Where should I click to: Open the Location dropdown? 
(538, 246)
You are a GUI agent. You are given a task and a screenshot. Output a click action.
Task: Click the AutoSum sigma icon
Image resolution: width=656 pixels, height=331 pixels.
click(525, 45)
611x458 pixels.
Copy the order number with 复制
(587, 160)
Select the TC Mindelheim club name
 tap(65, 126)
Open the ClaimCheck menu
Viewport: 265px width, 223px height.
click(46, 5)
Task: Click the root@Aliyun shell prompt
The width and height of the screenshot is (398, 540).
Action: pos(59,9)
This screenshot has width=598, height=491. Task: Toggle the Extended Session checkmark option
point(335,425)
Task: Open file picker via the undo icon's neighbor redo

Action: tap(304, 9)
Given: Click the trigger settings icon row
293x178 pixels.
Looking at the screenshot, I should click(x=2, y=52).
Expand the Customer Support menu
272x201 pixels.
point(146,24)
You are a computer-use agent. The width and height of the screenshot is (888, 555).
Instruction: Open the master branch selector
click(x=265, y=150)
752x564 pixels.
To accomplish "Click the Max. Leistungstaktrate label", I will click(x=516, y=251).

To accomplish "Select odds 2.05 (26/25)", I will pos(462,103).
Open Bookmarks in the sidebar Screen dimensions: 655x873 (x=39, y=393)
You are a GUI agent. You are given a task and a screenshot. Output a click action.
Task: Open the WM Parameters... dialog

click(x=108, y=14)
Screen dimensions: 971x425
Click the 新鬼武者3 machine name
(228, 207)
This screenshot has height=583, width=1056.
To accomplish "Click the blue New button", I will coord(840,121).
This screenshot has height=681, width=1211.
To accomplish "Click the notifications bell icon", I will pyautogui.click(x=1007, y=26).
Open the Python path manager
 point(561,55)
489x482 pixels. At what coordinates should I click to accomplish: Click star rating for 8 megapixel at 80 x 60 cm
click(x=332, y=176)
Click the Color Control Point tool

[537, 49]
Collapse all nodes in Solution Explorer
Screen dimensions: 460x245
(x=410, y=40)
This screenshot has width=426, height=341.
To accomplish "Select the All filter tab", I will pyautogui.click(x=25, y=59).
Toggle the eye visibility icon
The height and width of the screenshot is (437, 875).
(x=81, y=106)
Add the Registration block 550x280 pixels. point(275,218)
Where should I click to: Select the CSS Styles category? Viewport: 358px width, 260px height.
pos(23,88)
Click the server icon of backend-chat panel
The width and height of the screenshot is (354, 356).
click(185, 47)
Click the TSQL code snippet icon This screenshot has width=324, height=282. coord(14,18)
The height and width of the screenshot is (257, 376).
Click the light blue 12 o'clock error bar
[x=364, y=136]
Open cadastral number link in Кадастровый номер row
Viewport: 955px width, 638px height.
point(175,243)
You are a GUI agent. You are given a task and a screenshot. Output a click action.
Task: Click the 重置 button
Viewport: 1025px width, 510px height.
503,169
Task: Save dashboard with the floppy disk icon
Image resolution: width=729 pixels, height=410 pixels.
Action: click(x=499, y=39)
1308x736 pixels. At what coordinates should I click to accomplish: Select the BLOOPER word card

-- Written task --
Convert all of the rows above into a JSON list of strings, with one string per line and blank lines omitted.

-- Full output --
[
  "Where should I click to: Open the Location dropdown? ",
  "(538, 246)",
  "You are a GUI agent. You are given a task and a screenshot. Output a click action.",
  "Task: Click the AutoSum sigma icon",
  "Image resolution: width=656 pixels, height=331 pixels.",
  "click(525, 45)",
  "611x458 pixels.",
  "Copy the order number with 复制",
  "(587, 160)",
  "Select the TC Mindelheim club name",
  " tap(65, 126)",
  "Open the ClaimCheck menu",
  "Viewport: 265px width, 223px height.",
  "click(46, 5)",
  "Task: Click the root@Aliyun shell prompt",
  "The width and height of the screenshot is (398, 540).",
  "Action: pos(59,9)",
  "This screenshot has width=598, height=491. Task: Toggle the Extended Session checkmark option",
  "point(335,425)",
  "Task: Open file picker via the undo icon's neighbor redo",
  "Action: tap(304, 9)",
  "Given: Click the trigger settings icon row",
  "293x178 pixels.",
  "Looking at the screenshot, I should click(x=2, y=52).",
  "Expand the Customer Support menu",
  "272x201 pixels.",
  "point(146,24)",
  "You are a computer-use agent. The width and height of the screenshot is (888, 555).",
  "Instruction: Open the master branch selector",
  "click(x=265, y=150)",
  "752x564 pixels.",
  "To accomplish \"Click the Max. Leistungstaktrate label\", I will click(x=516, y=251).",
  "To accomplish \"Select odds 2.05 (26/25)\", I will pos(462,103).",
  "Open Bookmarks in the sidebar Screen dimensions: 655x873 (x=39, y=393)",
  "You are a GUI agent. You are given a task and a screenshot. Output a click action.",
  "Task: Open the WM Parameters... dialog",
  "click(x=108, y=14)",
  "Screen dimensions: 971x425",
  "Click the 新鬼武者3 machine name",
  "(228, 207)",
  "This screenshot has height=583, width=1056.",
  "To accomplish \"Click the blue New button\", I will coord(840,121).",
  "This screenshot has height=681, width=1211.",
  "To accomplish \"Click the notifications bell icon\", I will pyautogui.click(x=1007, y=26).",
  "Open the Python path manager",
  " point(561,55)",
  "489x482 pixels. At what coordinates should I click to accomplish: Click star rating for 8 megapixel at 80 x 60 cm",
  "click(x=332, y=176)",
  "Click the Color Control Point tool",
  "[537, 49]",
  "Collapse all nodes in Solution Explorer",
  "Screen dimensions: 460x245",
  "(x=410, y=40)",
  "This screenshot has width=426, height=341.",
  "To accomplish \"Select the All filter tab\", I will pyautogui.click(x=25, y=59).",
  "Toggle the eye visibility icon",
  "The height and width of the screenshot is (437, 875).",
  "(x=81, y=106)",
  "Add the Registration block 550x280 pixels. point(275,218)",
  "Where should I click to: Select the CSS Styles category? Viewport: 358px width, 260px height.",
  "pos(23,88)",
  "Click the server icon of backend-chat panel",
  "The width and height of the screenshot is (354, 356).",
  "click(185, 47)",
  "Click the TSQL code snippet icon This screenshot has width=324, height=282. coord(14,18)",
  "The height and width of the screenshot is (257, 376).",
  "Click the light blue 12 o'clock error bar",
  "[x=364, y=136]",
  "Open cadastral number link in Кадастровый номер row",
  "Viewport: 955px width, 638px height.",
  "point(175,243)",
  "You are a GUI agent. You are given a task and a screenshot. Output a click action.",
  "Task: Click the 重置 button",
  "Viewport: 1025px width, 510px height.",
  "503,169",
  "Task: Save dashboard with the floppy disk icon",
  "Image resolution: width=729 pixels, height=410 pixels.",
  "Action: click(x=499, y=39)",
  "1308x736 pixels. At what coordinates should I click to accomplish: Select the BLOOPER word card"
]